START SUPPLIED MATERIAL
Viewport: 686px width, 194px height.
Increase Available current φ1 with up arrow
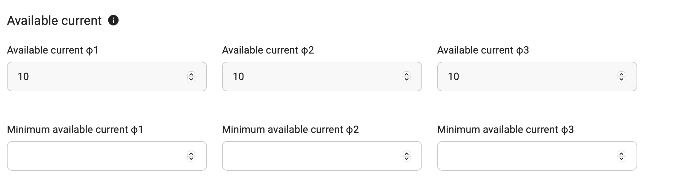pos(191,74)
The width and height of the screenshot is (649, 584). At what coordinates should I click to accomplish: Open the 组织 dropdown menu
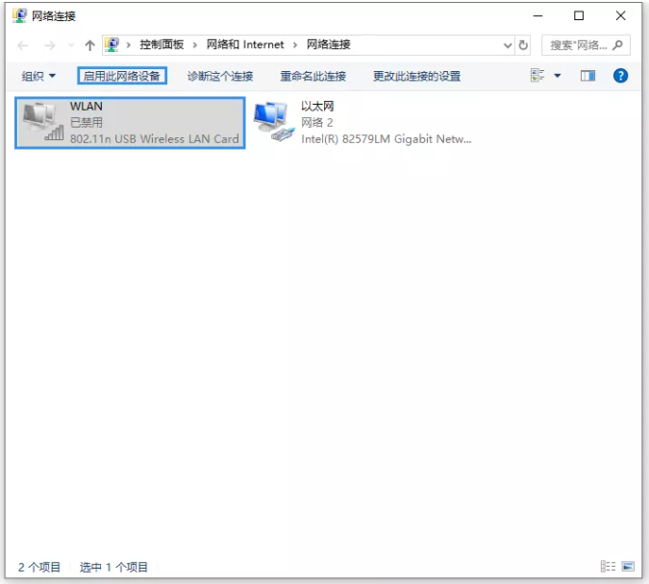coord(38,76)
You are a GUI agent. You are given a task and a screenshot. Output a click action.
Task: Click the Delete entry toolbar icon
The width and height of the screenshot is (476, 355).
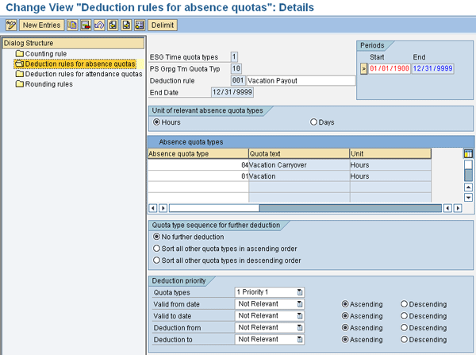[86, 25]
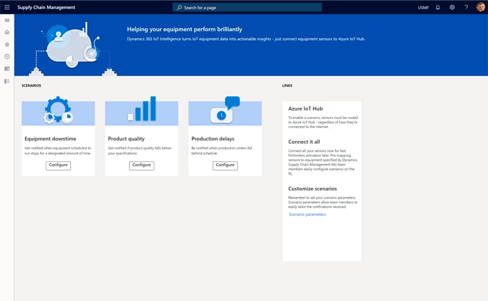The height and width of the screenshot is (301, 488).
Task: Configure the Production delays scenario
Action: [225, 165]
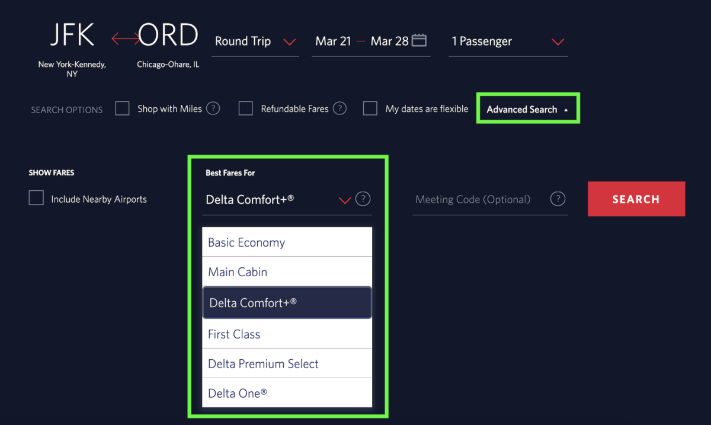Click the help icon next to Meeting Code

(x=558, y=199)
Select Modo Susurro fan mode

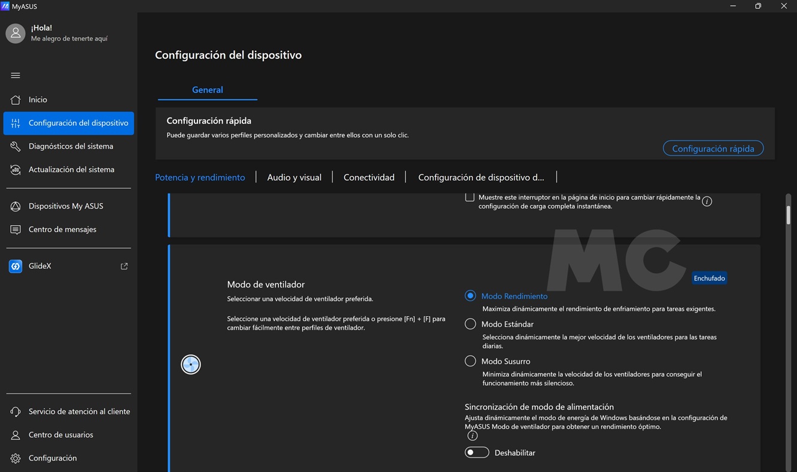[x=470, y=361]
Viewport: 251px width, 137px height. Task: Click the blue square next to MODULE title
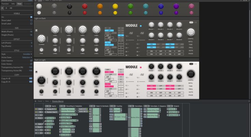pos(140,25)
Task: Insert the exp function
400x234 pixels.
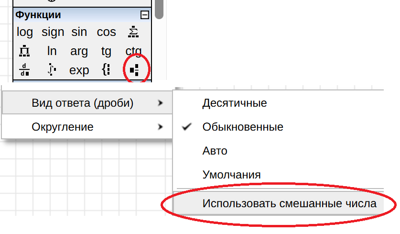Action: coord(79,70)
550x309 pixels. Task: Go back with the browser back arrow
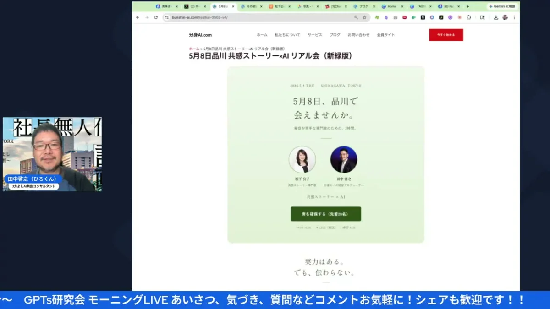point(137,17)
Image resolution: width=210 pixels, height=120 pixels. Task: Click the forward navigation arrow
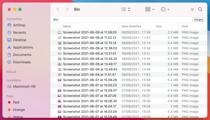click(x=67, y=9)
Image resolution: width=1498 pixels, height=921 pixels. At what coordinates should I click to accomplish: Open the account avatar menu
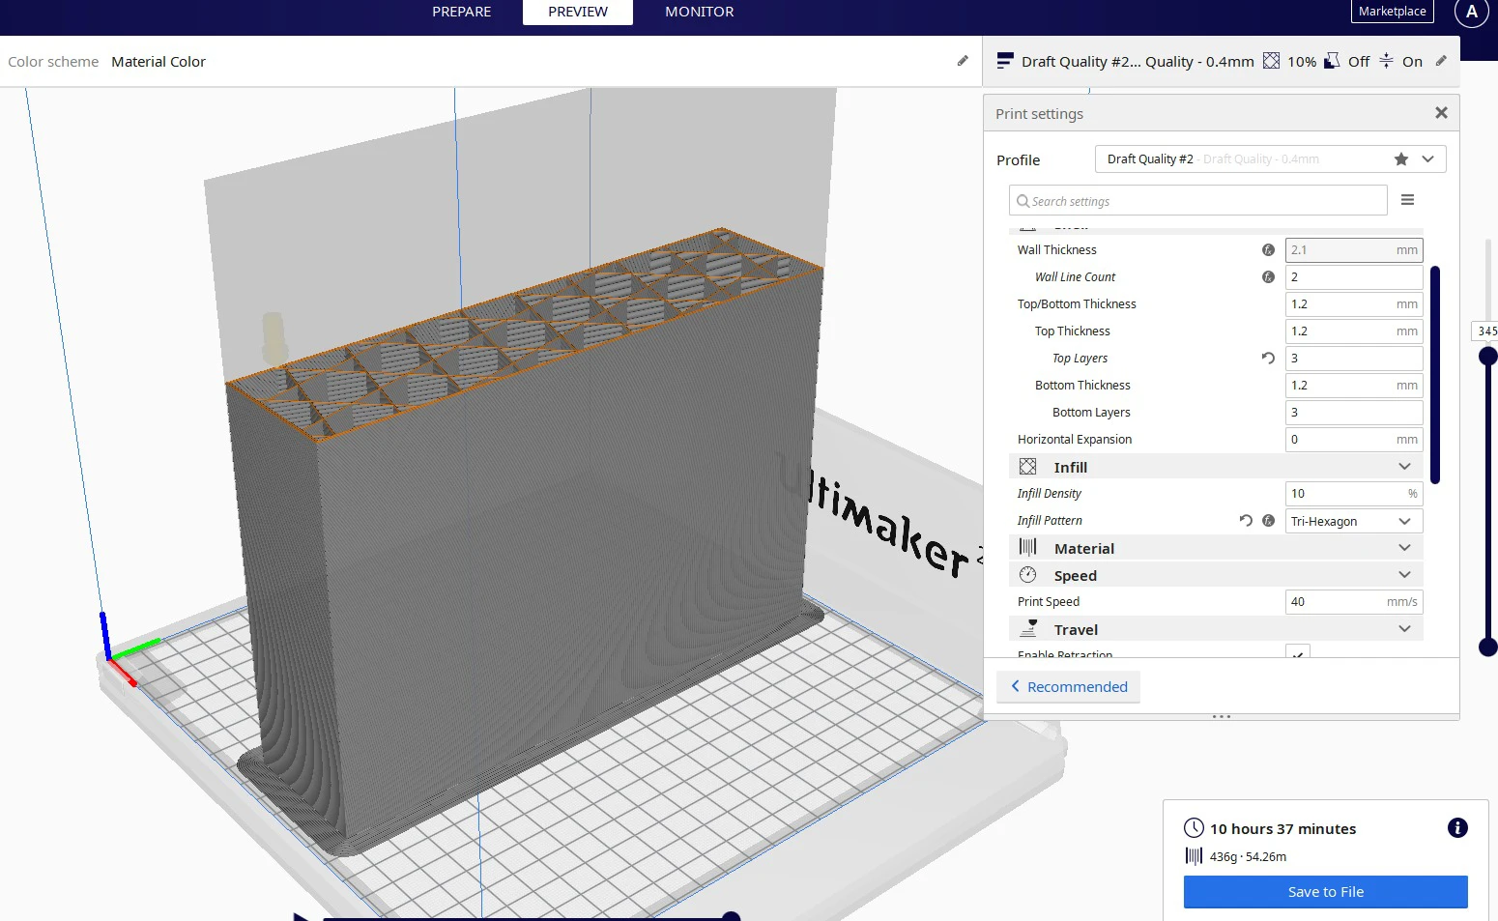(1471, 13)
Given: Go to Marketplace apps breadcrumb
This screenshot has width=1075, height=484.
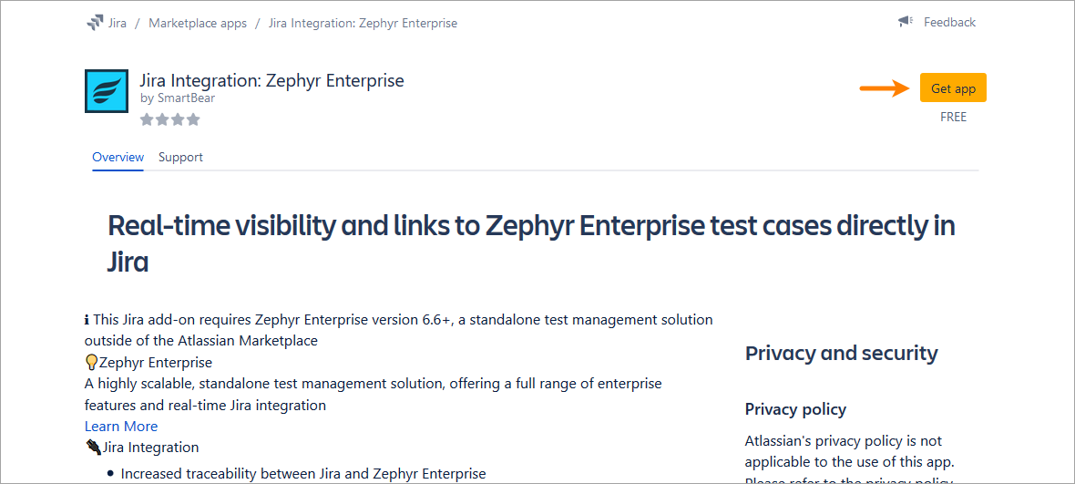Looking at the screenshot, I should (198, 23).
END SUPPLIED MATERIAL
From the line containing "Increase Available current φ1 with up arrow" through the line containing "Task: Click the Delete entry toolbar icon", copy every line above exactly, without pictures.

Increase Available current φ1 with up arrow
pos(191,74)
The width and height of the screenshot is (649, 584). At what coordinates should I click to accomplish: Open the 组织 dropdown menu
coord(38,76)
You are a GUI agent. You are given a task and a screenshot. Output a click action.
Task: Click the Delete entry toolbar icon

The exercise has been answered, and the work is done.